AIDS/ The fight in favour of HIV-positive children in Romania
I am very puzzled by the outcry and controversy following what the Holy Father said about the fight against AIDS. I live in Romania where I work with HIV-positive young people, and besides being deeply convinced that AIDS is not fought with condoms, I maintain that this is not the point! Engaging in useless controversies does not help us to look at reality, a reality that is made up of people like you and me and not by proclamations.
In fact, I must add that I am very worried about what is happening in this country where I live, because, within a few years, we are at risk of seeing an explosion of the AIDS problem without any warning, even though we are all very well informed about using condoms.
In Romania, the epidemiology of AIDS appears to be a unique case: Romania is the country in the world where cases of HIV or AIDS due to non-sexual horizontal transmission still occur twenty-five years after the start of the pandemic, the most in any recorded case. It is the only country in the world where the number of children who have died from AIDS is higher than that of adults. And it is the only country in the world where the majority of those infected are teenagers. The figures speak for themselves. In Romania, from December 1985 to December 2007 (the latest data available), there were 15,085 cumulative cases of HIV-AIDS, 9,737 of those diagnosed were children and 5,348 adults (data from the Joint Multisectorial Committee to Fight AIDS).
In 1994, the AVSI Foundation, with which I have worked for 11 years, started building the pediatric wing of the Victor Babes Hospital of Infectious Disease in Bucharest, where AIDS-afflicted children were living in quite inadequate conditions. The new facility followed the excellent model of the Bambin Gesù, which also trained the medical staff and paramedics.
No one expected that better medical treatment would have improved the survival of these HIV-positive children, which created a new social issue, because these children then faced being institutionalized.
In 1996, in collaboration with a new local NGO, Fundatia Dezvoltarea Popoarelor (Foundation for the Development of Peoples), new social and foster care projects began.
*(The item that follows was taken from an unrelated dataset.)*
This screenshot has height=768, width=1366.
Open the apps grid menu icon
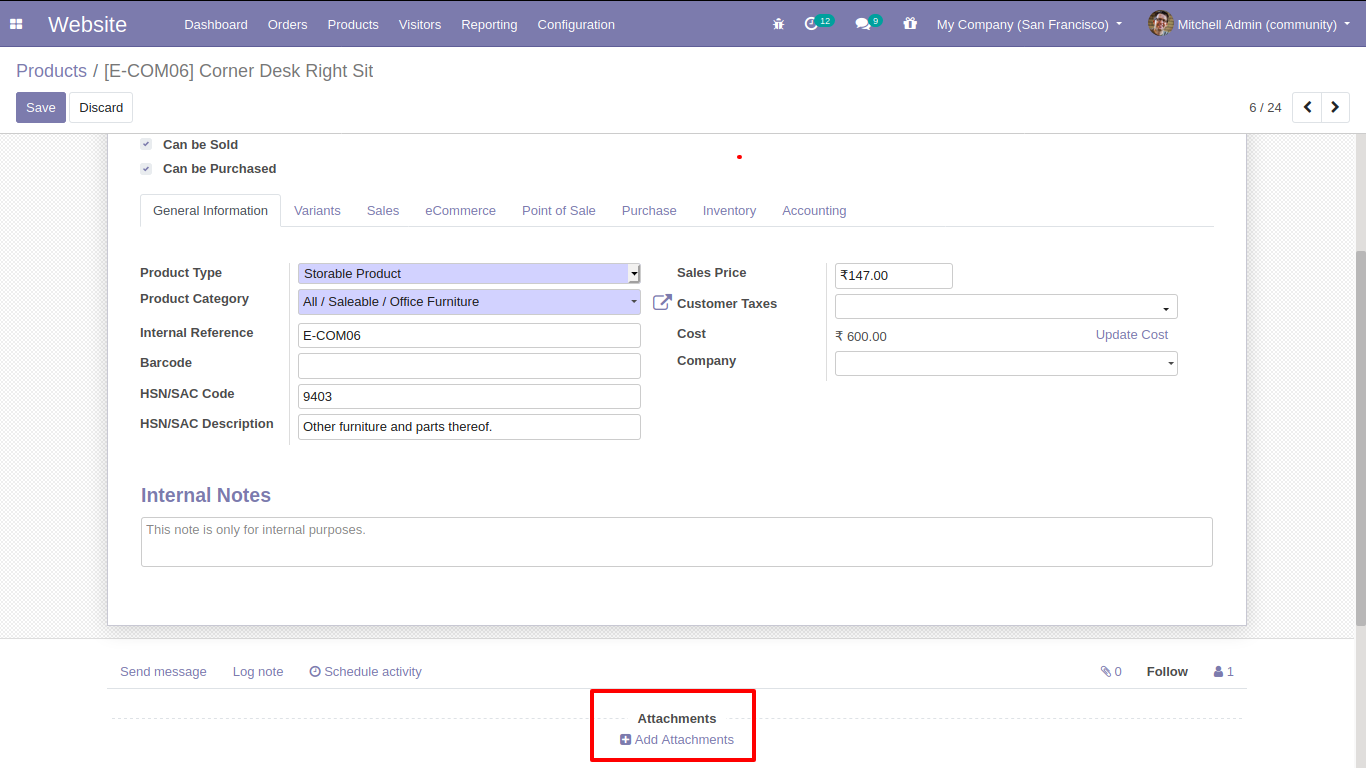(x=16, y=24)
In 1998, a new project was launched with the difficult task of finding the families of origin of abandoned HIV-positive children to reintegrate them in their families.
We met and tried to deinstitutionalize about 50 abandoned children at Victor Babes Hospital and about 100 children in Vidra, a village about 20 km from Bucharest. At the same time, we helped support fifty families to prevent the abandonment of another 50 HIV positive children by their natural families. Between 2000 and 2003, three family houses were started with 21 children and 6 families who accepted 7 HIV-positive children from the same institute.
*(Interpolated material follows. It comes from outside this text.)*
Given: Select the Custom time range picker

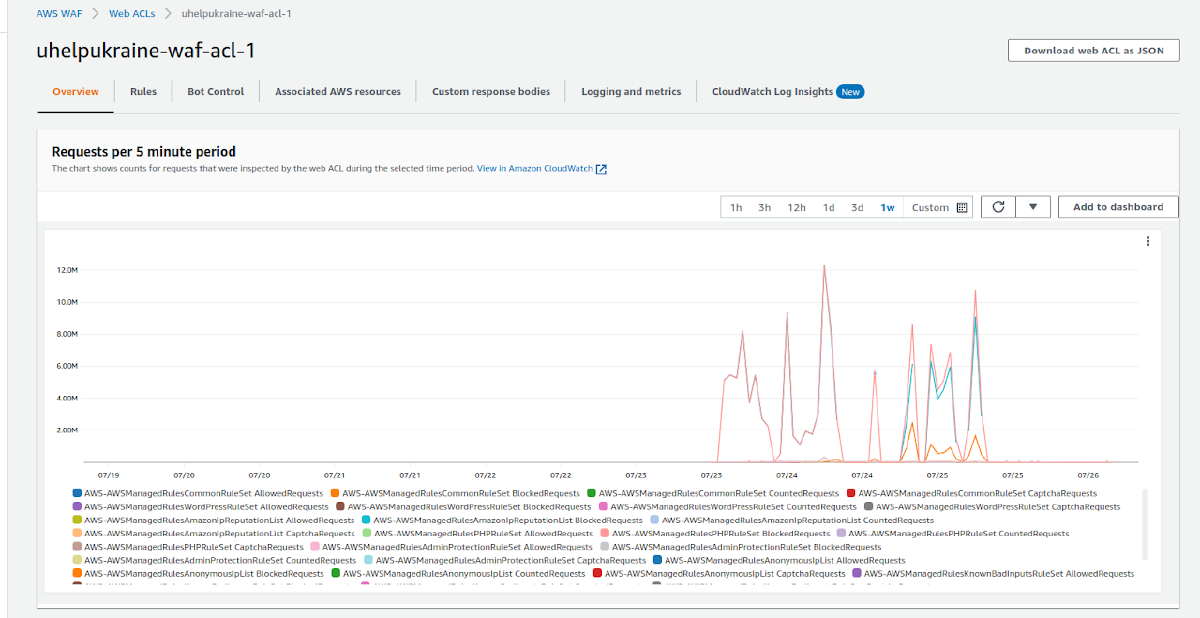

What is important is that these children that we have come to know over the years, who we have loved and accompanied on their path, have now become adults and begun to live a new phase of their lives, the same phase that thousands more HIV-positive adolescents like them have reached in Romania.
Their questions are becoming more pressing: "How long will I live?"; "Can I have a family?"; "If I have children, will they be healthy?" Their desires are not exhausted by having a "protected relationship"; they want much more. They want fulfillment, they want normality, they desire happiness, just as I do. These kids are now starting to test their freedom by taking paths to try to conquer their autonomy in their social life and at work. They are falling in love, going to work (at least they try), and they often experience much anger over their abandonment and their illness, circumstances we cannot deny and which each of them must account for every morning when they wake up, if, among other things, they still want to wake up.
How is it possible that we stop always and only at speaking of condoms? Can't we see that the problem lies elsewhere? Why is it so hard to look at the person in the totality of his desire, his waiting, his need? Personally, every day I am aware of the risk of reducing one of "my" kids to just a patient, even with a proper concern for protecting them. I see the risk of looking at each of them as "HIV positive" and not as a unique and unrepeatable person with a heart, with the same questions and needs for happiness and fulfillment that are in my heart. When I am more aware and I look at their faces, I see that their hearts want so much more, and cry out all the more!